(A group of cyclists buzzing the back roads near Camp Sherman | Photo by Trevor Lydon)
Dirty Freehub is a nonprofit created back in 2013 that tracks gravel roads, bike trails and quiet paved roads to create curated bike route guides. This year, the nonprofit celebrates their tenth anniversary.
Dirty Freehub was founded by Kevin English after he was injured on a mountain biking trip in Moab, Utah. While he was injured, his wife Linda English decided that he would make a great driver for her and her friends as they biked paved roads in rural Oregon.
“While supporting a road ride from Prineville to Post to Paulina, Kevin continued to notice the amazing gravel roads with no traffic that cut through the Ochoco National Forest,” Linda said. “So he purchased two gravel bikes, one for himself and one for me, and started riding. Finding routes was not so easy as there are very few signs that tell you where to go and some routes are much better than others.”
With the mission of organizing these bikeways to make future trips easier to plan and safer to accomplish for riders, the first Dirty Freehub website was born. Now, with over 15,000 followers on social media, Dirty Freehub tracks over 13,000 miles of curated route guides across the Western United States, Western Canada and Tasmania.
“So much of the Western United States has roads that were created for farming, logging or access to recreation, which are often great places for cyclists to ride,” Linda said. “Through our free guides, we inspire people to ride places that are scenic, fun to ride and have a lot less traffic. Our routes use gravel roads, quiet paved roads and bike trails that already exist.”
Dirty Freehub has many social missions. Aside from just being a very helpful planning tool for bikers looking to plan a ride, they also encourage people who use their website to connect with and appreciate rural parts of the West.
“We encourage people to ride to places that are often in rural or remote parts of the Western United States,” said Linda. Using Paisley, Oregon as an example, she continued and said, “Our hope is that cyclists enjoy these places, but also spend money by staying at hotels and eating at the local restaurants.”
This is inspired by Linda and Kevin’s greater mission; to help ease the divide between rural and urban communities. Linda mentioned how most of their followers are people from metropolitan areas like Portland, San Francisco, Seattle and a few other cities. A service like Dirty Freehub helps get people from these places out to more rural parts of America.
Education also plays a role in the mission of Dirty Freehub, “We educate cyclists on where they ride by including podcasts and stories about culture, history and the environment in the route guides,” Linda said. “For example, we want cyclists to learn about the Oregon Trail, to understand their impact on Sonoran pronghorn survival, or possibly to meet the artist who created the statue of a bear in Madras.”

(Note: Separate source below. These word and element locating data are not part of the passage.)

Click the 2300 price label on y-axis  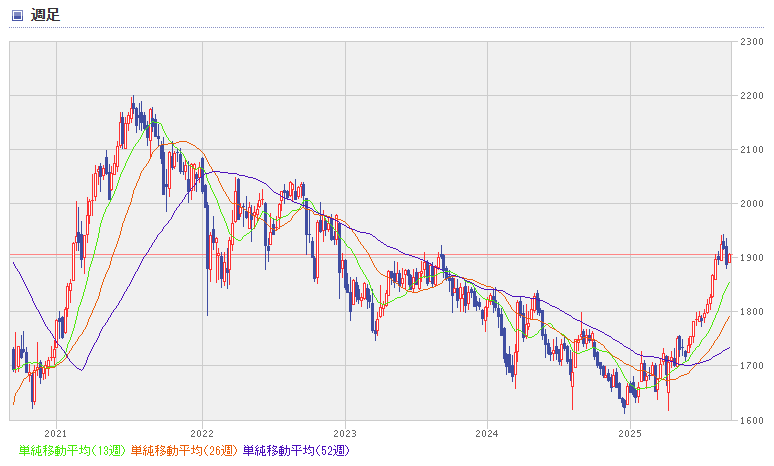pyautogui.click(x=753, y=42)
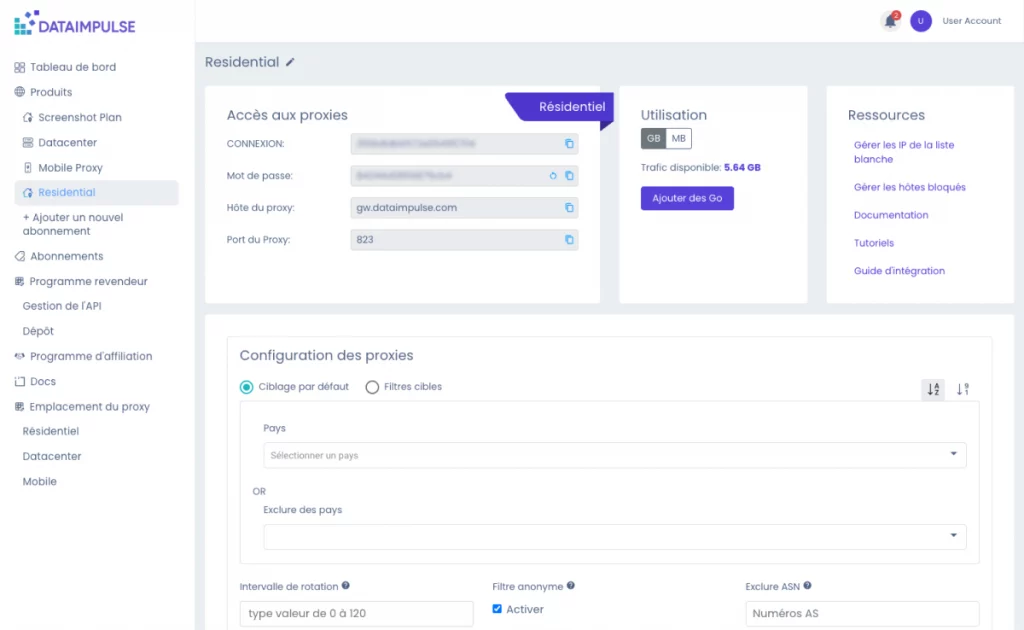Sort the list alphabetically A-Z
Screen dimensions: 1024x630
pos(933,389)
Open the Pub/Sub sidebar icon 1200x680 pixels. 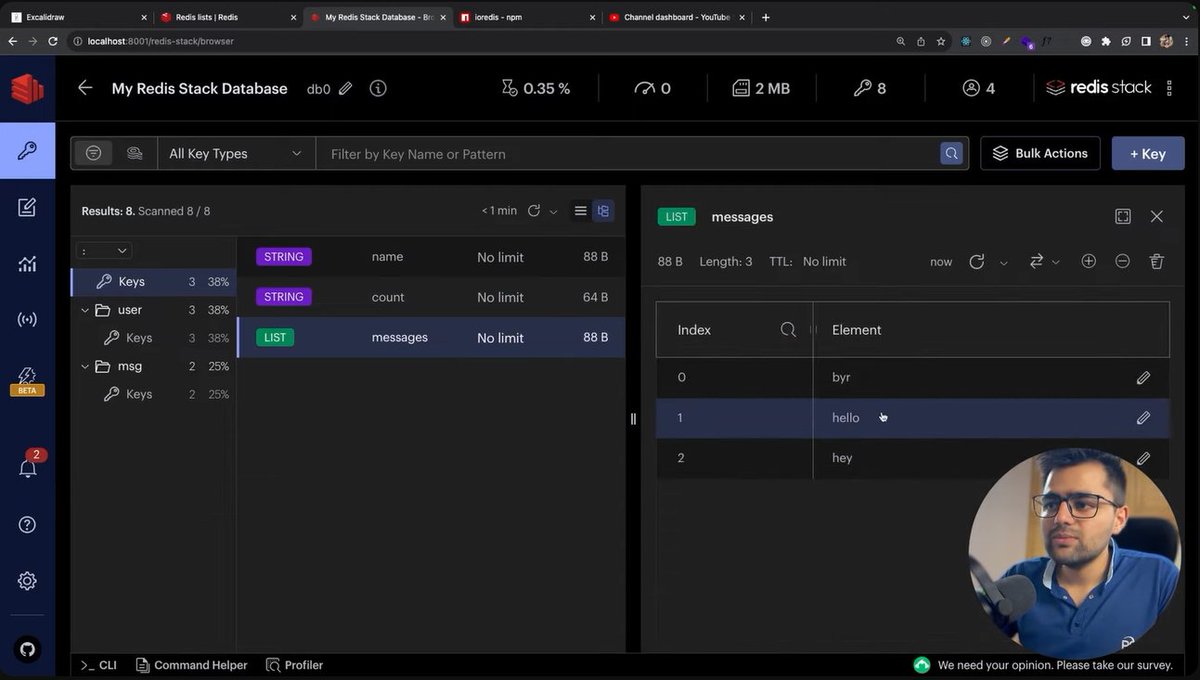tap(27, 319)
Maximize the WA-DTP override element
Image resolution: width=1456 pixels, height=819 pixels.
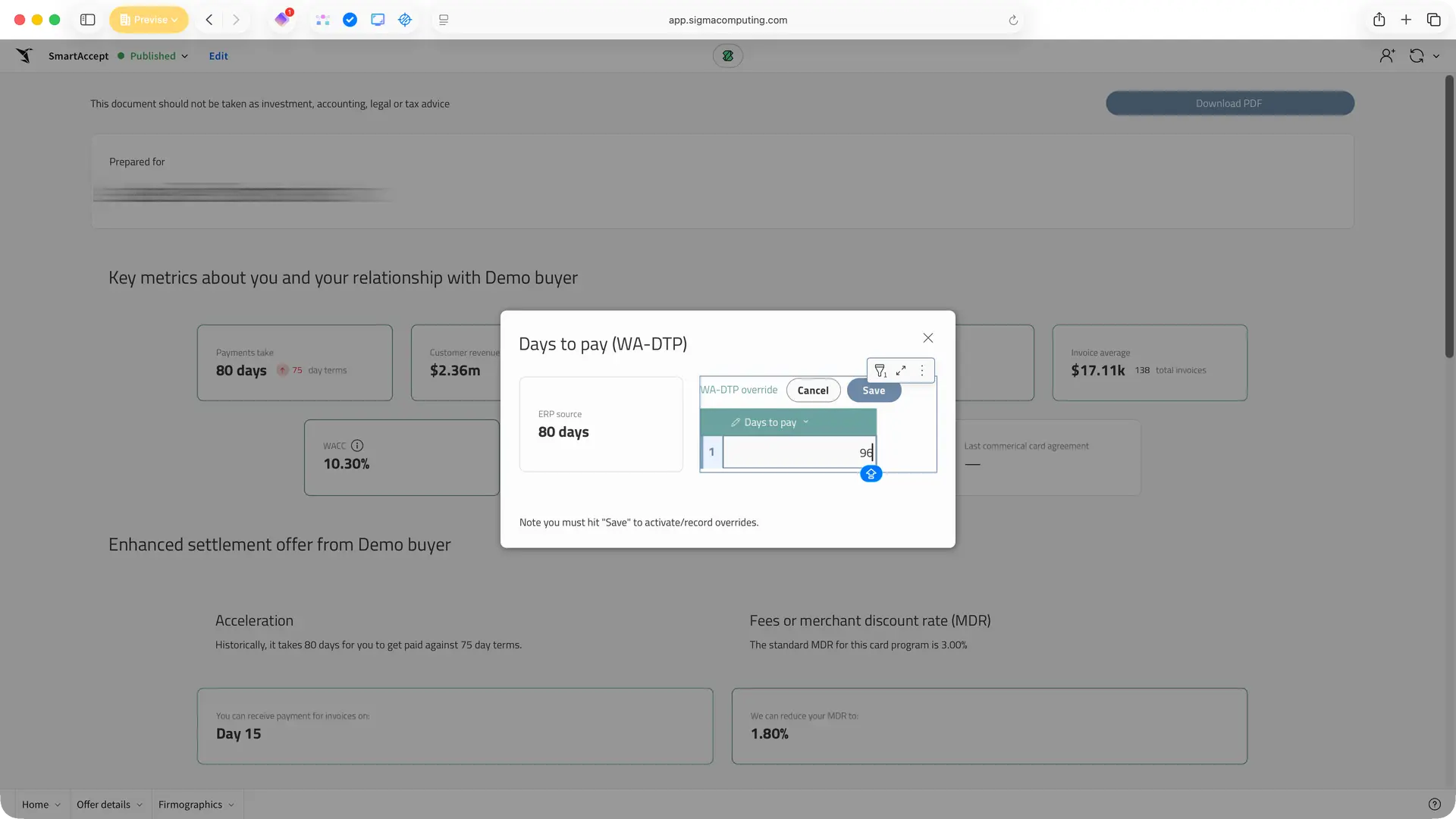[901, 371]
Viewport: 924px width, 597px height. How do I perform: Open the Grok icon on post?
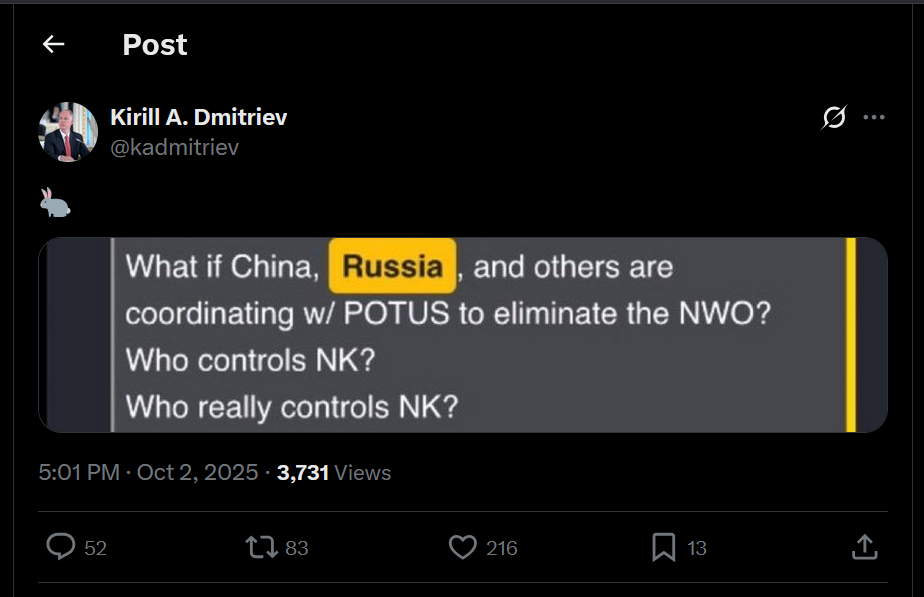(833, 118)
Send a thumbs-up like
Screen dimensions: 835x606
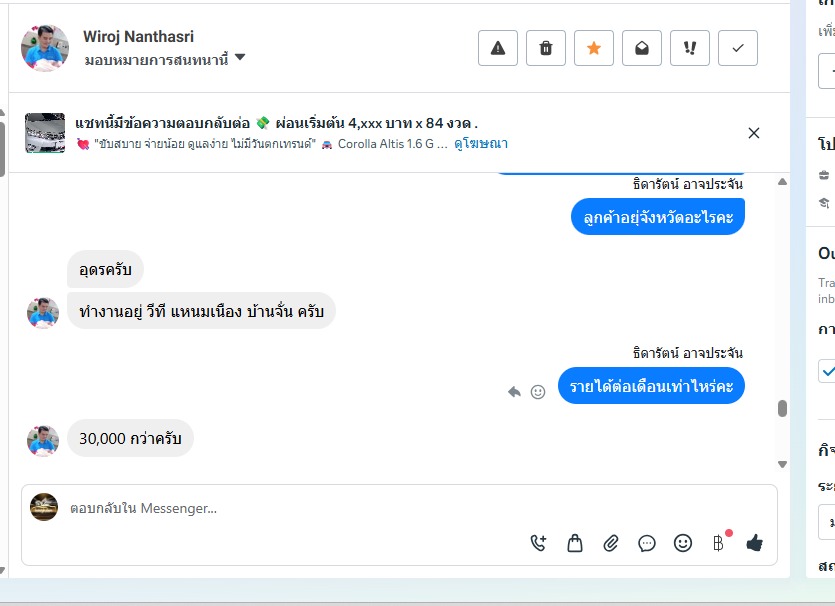755,543
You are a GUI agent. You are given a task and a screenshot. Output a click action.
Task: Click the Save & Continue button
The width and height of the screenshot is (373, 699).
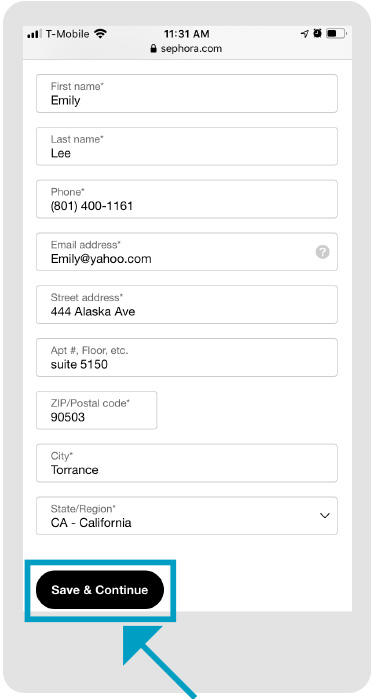(100, 590)
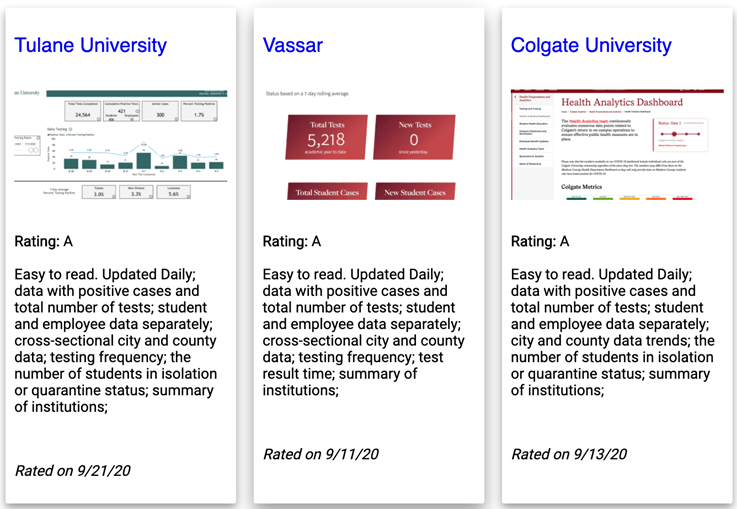Select the Total Tests 5,218 tile
The height and width of the screenshot is (509, 737).
point(326,137)
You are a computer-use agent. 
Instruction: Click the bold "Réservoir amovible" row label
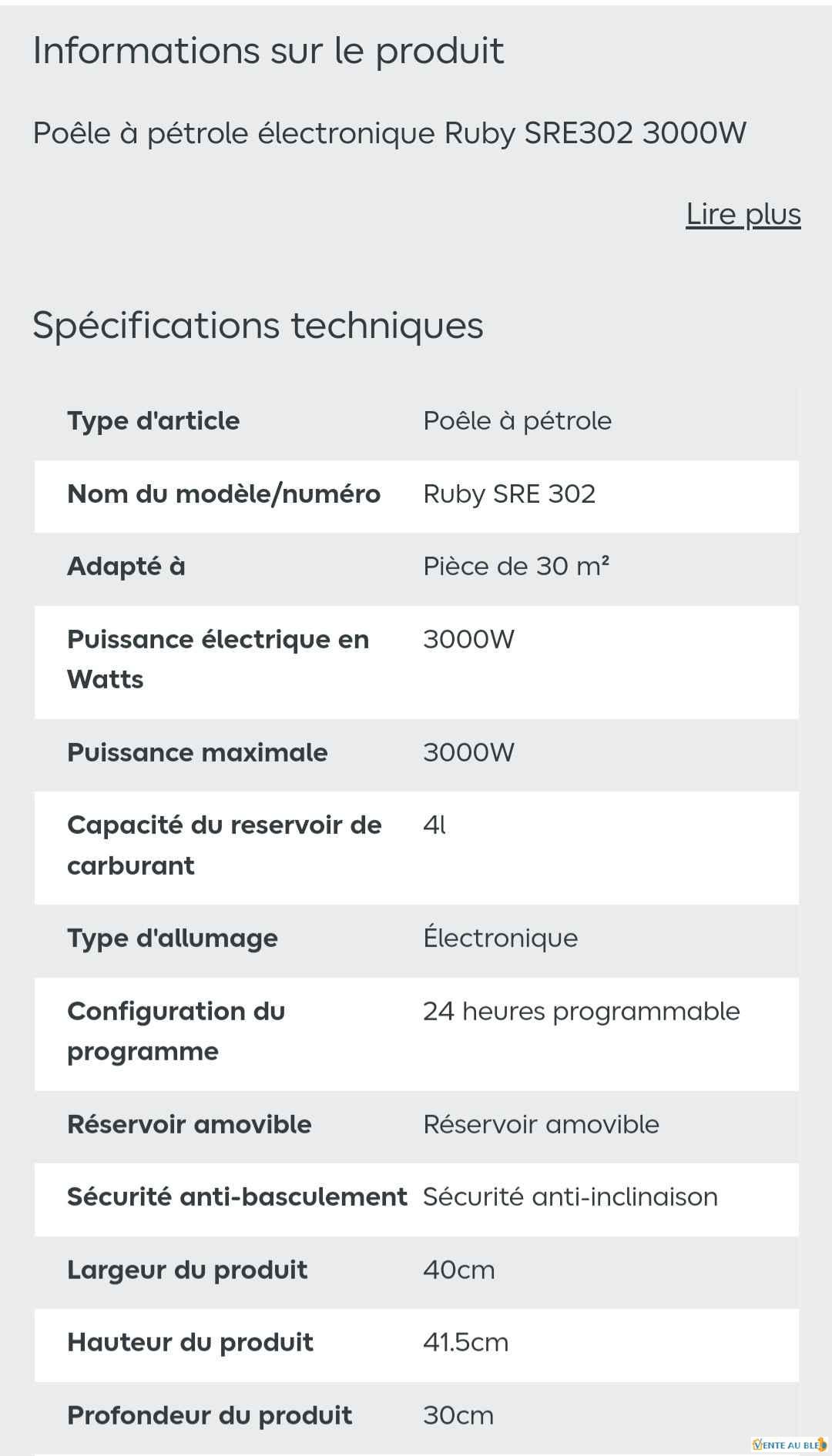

In celebrating their tenth anniversary, Linda and Kevin see a bright future ahead for Dirty Freehub, listing out plenty of goals to help maintain and expand their service. These goals include; building and maintaining route guide across the Western United States while increasing their depth of educational materials for these regions; expanding the Dirty Roads Crew, which maintains popular routes by removing fallen trees and other debris; continuing to create “mashup routes” like the Read and Ride program where cyclists read a specific book that is tied to the region or route; and lastly, they are always striving to improve the Dirty Freehub website.